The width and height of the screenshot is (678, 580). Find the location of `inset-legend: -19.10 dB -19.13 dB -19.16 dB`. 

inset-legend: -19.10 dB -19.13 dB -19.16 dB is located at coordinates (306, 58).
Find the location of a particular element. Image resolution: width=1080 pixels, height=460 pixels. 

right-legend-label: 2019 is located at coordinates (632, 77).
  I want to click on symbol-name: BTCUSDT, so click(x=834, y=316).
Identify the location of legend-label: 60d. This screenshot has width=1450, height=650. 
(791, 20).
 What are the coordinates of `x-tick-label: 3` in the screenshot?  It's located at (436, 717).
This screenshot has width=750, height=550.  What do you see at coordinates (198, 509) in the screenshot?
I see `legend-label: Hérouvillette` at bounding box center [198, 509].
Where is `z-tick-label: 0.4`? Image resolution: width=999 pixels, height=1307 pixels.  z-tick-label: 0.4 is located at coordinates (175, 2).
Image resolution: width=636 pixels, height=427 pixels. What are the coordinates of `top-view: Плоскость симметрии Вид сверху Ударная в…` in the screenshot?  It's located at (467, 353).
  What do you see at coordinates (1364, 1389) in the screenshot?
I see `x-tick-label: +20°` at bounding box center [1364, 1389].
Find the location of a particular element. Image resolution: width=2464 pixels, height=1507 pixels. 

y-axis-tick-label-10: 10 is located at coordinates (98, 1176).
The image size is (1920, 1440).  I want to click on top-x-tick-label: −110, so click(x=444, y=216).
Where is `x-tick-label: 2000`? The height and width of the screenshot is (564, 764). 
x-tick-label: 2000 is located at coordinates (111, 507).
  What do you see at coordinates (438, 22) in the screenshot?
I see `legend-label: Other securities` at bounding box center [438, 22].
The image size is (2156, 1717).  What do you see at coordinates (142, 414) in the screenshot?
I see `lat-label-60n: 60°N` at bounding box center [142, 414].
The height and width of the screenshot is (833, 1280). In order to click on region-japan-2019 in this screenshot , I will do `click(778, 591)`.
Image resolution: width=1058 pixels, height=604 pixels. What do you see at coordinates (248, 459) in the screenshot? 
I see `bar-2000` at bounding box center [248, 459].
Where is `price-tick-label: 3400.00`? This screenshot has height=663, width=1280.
════════
Write out the listing lines starting at the one containing "I want to click on symbol-name: BTCUSDT, so" and ending at the one containing "coordinates (175, 2).", reproducing them without any change.

Answer to the exercise:
  I want to click on symbol-name: BTCUSDT, so click(x=834, y=316).
Identify the location of legend-label: 60d. This screenshot has width=1450, height=650. 
(791, 20).
 What are the coordinates of `x-tick-label: 3` in the screenshot?  It's located at (436, 717).
This screenshot has width=750, height=550.  What do you see at coordinates (198, 509) in the screenshot?
I see `legend-label: Hérouvillette` at bounding box center [198, 509].
Where is `z-tick-label: 0.4`? Image resolution: width=999 pixels, height=1307 pixels.  z-tick-label: 0.4 is located at coordinates (175, 2).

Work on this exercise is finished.